--- START ---

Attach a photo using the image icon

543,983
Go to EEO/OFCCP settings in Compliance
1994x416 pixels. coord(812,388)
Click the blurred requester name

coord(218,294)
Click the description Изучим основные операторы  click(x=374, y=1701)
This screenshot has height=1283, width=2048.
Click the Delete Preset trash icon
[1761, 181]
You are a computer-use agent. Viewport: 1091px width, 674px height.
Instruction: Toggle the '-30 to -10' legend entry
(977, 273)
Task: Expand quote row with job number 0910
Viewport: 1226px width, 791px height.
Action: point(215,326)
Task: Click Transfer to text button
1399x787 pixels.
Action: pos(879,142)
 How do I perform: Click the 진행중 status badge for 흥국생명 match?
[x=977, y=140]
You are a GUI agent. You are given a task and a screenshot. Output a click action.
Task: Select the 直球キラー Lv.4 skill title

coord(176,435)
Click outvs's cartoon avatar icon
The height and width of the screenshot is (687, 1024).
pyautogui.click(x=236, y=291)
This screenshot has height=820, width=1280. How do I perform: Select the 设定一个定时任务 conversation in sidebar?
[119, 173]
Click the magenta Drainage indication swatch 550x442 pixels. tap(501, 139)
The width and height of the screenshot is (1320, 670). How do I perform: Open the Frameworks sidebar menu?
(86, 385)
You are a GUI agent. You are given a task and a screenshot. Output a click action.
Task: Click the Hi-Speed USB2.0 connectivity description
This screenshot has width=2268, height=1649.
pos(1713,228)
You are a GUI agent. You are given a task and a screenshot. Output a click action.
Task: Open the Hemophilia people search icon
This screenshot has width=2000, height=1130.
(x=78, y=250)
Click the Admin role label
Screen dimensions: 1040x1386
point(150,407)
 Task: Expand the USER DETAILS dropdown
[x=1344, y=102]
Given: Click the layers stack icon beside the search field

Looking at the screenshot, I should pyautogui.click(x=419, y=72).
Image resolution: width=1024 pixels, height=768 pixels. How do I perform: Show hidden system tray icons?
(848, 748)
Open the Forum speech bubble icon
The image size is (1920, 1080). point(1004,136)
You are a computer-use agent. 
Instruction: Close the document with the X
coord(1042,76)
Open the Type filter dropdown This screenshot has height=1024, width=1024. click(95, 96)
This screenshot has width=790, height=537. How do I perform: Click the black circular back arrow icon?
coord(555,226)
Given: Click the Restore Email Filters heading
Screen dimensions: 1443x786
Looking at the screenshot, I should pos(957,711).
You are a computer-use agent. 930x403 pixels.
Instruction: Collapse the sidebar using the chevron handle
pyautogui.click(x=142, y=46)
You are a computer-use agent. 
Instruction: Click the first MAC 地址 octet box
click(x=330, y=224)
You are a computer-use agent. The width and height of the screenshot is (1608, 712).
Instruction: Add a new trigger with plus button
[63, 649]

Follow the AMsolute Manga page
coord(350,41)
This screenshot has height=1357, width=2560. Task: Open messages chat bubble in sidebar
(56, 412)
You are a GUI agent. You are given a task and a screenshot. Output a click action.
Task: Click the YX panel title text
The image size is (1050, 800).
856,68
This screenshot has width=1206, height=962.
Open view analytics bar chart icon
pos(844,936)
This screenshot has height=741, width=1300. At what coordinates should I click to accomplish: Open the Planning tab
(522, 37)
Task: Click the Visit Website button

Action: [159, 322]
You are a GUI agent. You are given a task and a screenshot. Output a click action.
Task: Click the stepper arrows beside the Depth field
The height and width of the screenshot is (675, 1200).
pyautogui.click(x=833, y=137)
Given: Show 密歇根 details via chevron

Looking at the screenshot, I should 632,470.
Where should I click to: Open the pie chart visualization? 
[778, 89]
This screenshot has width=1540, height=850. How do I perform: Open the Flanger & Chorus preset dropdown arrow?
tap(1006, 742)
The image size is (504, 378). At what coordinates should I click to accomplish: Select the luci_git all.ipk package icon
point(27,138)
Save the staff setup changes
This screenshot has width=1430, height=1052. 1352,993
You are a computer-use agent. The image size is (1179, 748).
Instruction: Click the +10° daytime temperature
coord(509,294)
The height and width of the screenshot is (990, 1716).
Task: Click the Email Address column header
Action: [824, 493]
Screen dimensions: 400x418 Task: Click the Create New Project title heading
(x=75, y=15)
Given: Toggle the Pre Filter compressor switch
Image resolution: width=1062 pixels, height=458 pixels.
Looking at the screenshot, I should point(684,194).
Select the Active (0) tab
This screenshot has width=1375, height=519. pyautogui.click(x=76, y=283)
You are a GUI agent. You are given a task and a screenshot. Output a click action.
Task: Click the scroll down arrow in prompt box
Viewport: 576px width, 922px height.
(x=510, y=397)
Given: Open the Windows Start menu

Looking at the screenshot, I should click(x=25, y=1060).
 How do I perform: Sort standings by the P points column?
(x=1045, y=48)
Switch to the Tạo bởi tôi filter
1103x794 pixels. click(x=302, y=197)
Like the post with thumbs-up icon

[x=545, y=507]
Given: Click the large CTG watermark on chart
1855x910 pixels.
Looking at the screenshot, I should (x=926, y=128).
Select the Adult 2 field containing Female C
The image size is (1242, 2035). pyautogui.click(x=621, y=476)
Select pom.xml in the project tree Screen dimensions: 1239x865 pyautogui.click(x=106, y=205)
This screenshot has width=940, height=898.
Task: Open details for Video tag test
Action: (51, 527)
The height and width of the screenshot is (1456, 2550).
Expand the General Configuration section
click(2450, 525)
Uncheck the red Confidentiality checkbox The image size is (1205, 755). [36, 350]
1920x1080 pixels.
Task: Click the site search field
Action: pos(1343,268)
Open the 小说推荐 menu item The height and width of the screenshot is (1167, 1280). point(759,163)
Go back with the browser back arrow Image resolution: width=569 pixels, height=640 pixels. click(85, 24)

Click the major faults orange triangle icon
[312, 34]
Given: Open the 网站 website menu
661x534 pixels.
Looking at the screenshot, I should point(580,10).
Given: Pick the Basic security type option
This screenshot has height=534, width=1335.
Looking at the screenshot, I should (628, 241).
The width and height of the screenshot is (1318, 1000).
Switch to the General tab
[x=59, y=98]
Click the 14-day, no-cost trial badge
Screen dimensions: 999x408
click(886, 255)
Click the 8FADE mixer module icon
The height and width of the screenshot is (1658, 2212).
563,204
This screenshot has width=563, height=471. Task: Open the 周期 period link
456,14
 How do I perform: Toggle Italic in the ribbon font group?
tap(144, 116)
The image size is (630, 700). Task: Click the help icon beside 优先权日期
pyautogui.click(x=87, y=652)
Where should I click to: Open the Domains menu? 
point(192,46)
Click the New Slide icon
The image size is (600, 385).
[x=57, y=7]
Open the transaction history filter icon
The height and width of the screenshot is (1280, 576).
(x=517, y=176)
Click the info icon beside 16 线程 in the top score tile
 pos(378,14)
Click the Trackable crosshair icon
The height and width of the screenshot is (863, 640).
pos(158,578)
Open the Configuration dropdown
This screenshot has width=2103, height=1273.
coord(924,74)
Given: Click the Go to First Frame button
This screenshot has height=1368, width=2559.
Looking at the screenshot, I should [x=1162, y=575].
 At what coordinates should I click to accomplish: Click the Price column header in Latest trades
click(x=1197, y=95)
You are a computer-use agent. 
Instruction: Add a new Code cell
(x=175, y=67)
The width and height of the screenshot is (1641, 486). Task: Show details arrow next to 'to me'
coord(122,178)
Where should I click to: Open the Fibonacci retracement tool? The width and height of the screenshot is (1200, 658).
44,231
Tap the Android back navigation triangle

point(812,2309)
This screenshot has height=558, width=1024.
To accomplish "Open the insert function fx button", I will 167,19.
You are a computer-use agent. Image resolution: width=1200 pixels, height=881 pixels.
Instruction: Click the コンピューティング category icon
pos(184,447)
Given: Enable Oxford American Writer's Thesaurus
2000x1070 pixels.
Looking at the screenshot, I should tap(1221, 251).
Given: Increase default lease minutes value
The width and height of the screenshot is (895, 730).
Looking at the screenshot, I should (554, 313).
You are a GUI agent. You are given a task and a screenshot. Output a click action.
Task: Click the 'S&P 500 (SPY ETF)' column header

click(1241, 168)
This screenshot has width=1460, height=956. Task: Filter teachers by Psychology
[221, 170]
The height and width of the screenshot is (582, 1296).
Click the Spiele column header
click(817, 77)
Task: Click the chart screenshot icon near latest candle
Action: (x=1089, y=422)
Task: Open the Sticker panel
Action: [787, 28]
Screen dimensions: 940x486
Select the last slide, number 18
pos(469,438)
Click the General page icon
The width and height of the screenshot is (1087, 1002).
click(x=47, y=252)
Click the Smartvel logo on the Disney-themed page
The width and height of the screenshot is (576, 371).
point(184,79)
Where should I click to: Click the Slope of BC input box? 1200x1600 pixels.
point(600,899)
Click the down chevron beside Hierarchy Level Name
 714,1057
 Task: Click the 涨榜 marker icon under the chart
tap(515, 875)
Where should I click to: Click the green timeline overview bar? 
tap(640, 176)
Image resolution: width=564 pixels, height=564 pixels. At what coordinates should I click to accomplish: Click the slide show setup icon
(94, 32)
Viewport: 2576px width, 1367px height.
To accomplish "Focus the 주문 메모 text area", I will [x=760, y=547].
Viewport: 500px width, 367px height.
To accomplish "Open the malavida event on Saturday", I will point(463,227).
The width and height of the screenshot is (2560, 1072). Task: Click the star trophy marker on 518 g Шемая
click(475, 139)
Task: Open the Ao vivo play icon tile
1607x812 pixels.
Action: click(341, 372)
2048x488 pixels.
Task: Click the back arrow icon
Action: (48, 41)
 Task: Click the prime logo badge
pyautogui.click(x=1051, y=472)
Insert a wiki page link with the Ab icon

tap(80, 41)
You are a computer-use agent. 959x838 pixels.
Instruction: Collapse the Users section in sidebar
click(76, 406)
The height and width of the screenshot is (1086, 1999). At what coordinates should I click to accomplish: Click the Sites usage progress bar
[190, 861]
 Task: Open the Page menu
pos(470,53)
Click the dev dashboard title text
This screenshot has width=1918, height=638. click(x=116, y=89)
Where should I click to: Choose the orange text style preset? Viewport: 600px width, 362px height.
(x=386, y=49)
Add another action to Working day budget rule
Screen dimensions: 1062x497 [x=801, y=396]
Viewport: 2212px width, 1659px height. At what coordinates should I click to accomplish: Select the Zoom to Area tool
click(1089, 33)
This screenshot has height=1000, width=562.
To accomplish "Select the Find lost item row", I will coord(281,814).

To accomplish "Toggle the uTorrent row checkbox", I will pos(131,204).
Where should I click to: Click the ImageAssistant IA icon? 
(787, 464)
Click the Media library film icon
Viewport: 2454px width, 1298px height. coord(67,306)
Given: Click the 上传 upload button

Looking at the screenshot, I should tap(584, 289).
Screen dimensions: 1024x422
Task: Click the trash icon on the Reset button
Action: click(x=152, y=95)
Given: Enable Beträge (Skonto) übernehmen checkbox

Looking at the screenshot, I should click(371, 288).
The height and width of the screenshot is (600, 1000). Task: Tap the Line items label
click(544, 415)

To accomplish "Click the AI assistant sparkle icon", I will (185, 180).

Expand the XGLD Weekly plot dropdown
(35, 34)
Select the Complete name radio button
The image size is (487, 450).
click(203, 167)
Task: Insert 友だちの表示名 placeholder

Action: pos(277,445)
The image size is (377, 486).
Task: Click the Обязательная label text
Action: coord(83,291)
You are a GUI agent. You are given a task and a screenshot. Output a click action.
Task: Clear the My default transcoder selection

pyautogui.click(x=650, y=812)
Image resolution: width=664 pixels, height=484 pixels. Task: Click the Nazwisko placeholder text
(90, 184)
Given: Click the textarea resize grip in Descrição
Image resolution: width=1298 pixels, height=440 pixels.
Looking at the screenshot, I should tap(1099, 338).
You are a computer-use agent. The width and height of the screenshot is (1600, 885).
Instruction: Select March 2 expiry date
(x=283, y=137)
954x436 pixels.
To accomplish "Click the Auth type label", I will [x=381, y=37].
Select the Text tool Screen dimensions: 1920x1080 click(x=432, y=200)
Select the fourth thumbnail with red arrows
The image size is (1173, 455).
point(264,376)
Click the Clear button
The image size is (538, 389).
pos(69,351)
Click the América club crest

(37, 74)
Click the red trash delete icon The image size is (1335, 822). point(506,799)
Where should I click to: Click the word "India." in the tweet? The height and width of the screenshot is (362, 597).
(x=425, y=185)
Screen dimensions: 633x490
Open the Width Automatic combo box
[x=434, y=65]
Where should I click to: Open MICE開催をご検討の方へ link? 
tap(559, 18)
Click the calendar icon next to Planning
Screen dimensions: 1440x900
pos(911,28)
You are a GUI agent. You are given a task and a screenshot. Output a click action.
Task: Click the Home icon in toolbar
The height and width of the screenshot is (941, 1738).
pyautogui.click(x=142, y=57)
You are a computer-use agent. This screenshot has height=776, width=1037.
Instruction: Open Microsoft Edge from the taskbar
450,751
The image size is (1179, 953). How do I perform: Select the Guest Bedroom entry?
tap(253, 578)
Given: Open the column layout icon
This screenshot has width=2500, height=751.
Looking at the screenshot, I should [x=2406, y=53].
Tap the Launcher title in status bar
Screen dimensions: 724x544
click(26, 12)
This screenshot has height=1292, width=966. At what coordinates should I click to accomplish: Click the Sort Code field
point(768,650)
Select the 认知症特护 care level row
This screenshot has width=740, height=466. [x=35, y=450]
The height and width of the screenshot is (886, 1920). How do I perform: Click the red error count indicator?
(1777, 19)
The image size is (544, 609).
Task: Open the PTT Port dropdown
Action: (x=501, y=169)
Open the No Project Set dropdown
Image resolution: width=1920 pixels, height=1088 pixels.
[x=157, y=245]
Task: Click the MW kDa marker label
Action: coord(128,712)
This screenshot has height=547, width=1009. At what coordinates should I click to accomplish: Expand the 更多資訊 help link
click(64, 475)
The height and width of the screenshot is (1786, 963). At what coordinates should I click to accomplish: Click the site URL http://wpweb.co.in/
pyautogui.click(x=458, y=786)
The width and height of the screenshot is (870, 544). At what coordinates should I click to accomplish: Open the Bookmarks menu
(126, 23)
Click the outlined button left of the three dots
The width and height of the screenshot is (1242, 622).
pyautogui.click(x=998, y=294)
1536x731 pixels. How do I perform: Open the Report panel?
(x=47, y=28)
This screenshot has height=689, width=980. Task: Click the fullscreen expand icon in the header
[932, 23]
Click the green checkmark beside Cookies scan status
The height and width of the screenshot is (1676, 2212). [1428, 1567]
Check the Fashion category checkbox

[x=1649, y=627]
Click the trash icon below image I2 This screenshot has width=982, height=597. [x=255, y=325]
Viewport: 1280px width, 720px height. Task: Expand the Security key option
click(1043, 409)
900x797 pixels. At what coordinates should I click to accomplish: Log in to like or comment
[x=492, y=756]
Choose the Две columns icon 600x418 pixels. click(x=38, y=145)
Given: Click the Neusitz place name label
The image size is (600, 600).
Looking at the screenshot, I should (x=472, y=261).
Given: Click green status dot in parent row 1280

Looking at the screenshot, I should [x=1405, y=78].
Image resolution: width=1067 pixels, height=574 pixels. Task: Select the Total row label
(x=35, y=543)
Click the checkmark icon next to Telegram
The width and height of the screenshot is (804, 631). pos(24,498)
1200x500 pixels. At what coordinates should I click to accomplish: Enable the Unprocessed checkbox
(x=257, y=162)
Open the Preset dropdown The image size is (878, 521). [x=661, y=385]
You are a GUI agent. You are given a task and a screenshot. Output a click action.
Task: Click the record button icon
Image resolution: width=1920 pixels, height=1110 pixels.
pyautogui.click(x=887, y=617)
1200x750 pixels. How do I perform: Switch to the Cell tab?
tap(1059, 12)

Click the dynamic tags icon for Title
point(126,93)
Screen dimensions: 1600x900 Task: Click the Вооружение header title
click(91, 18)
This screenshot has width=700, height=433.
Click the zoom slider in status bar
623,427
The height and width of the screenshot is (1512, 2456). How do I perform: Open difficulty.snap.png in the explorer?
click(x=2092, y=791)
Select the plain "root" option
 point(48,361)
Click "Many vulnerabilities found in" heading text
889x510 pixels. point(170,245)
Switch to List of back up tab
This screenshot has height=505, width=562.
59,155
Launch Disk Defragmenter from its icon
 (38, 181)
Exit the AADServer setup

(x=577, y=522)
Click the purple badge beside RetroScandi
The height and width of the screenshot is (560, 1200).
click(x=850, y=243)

--- END ---

PROBLEM ▸ Could you reproduce only the data that begins at the line containing "Given: Click the layers" and stops after the line containing "Open the Type", substituting "chat bubble" for "speech bubble" and leaving everything else unchanged?

CORRECT OUTPUT ▸
Given: Click the layers stack icon beside the search field

Looking at the screenshot, I should pyautogui.click(x=419, y=72).
Image resolution: width=1024 pixels, height=768 pixels. How do I perform: Show hidden system tray icons?
(848, 748)
Open the Forum chat bubble icon
The image size is (1920, 1080). point(1004,136)
You are a computer-use agent. 
Instruction: Close the document with the X
coord(1042,76)
Open the Type filter dropdown This screenshot has height=1024, width=1024. click(95, 96)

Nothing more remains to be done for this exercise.